The Folger Shakespeare Library is a working collection where materials are made accessible to scholars whenever possible. Folger curators and conservators are charged with the challenge of maintaining the condition of the collection. Our readers also play an important role in the conservation process. By handling materials with attention and care, you can help ensure the continued life of the Folger collection for future generations. Please review the following instructions on handling our collection. If you have any questions, please ask a member of the Reading Room staff.

Care and handling of the collections

Please view the short video Handling Rare Materials for general principles and Folger-specific guidance.

Washing your hands frequently

Wash and thoroughly dry your hands before handling rare materials. Continue to wash your hands throughout the day as you work with the collection. This will help reduce damage from natural oils and help prevent acidic leather dust (commonly known as “red rot”) from transferring to and damaging other books and materials. Please refrain from using hand lotion. The oils left on your hands from lotion (no matter how well you rub it in) can show up over time as stains.

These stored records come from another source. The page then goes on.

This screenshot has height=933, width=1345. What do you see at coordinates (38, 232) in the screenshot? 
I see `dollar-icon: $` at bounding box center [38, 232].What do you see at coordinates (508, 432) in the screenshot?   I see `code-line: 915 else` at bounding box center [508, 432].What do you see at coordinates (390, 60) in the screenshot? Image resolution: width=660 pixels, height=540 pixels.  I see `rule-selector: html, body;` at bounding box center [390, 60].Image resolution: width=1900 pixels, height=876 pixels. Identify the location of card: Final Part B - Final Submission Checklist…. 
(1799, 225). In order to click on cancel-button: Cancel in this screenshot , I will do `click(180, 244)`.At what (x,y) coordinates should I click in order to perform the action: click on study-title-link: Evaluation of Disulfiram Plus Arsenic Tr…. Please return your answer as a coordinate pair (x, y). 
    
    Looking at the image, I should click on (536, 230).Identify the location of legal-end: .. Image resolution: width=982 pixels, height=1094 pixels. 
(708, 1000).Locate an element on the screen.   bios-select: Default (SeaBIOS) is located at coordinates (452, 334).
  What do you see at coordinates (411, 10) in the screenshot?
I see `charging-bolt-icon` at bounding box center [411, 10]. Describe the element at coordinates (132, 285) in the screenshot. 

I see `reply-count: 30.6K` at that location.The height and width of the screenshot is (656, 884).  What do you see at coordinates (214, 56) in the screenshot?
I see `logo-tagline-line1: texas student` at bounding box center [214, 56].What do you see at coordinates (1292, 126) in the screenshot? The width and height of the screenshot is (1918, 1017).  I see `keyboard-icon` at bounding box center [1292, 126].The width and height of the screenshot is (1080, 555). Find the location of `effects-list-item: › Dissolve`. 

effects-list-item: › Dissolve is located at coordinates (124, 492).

Opening and supporting books

All rare books must be placed on a table cradled by foam supports. These supports help minimize damage to spines and joints, the most common damage occurring in our collection. Our cradles come in several sizes; choose the most appropriately sized cradle so that the book's boards (the front and back covers) are fully supported at all times. Allow the book to tell you how far to open it; if you feel resistance, don’t open the book any farther. Keep the book well supported at all times, adding and adjusting foam to meet the needs of the book as you leaf through it.

Keeping the book open

Do not hold a book open with your hands. Various sizes of “snakes,” or weighted strings and bean bags, are available at all reader tables for this purpose. Never use these as place holders or book marks, and do not leave a book open when you are not using it. You will be able to feel how far a book will open without putting undue stress on the binding; paying attention to this is crucial to conservation efforts.

Turning pages

Take your time. Pages may be weak and brittle from age, use, and acidity, and this causes corners to break off and fore-edges to tear. Evaluate each page before turning and select the best area to hold before slowly turning the page. Touch the surface of the paper as little as possible. Never fan quickly through the pages.

Report damage or concerns

Should you notice any damage to rare materials, please bring it to the attention of Reading Room staff.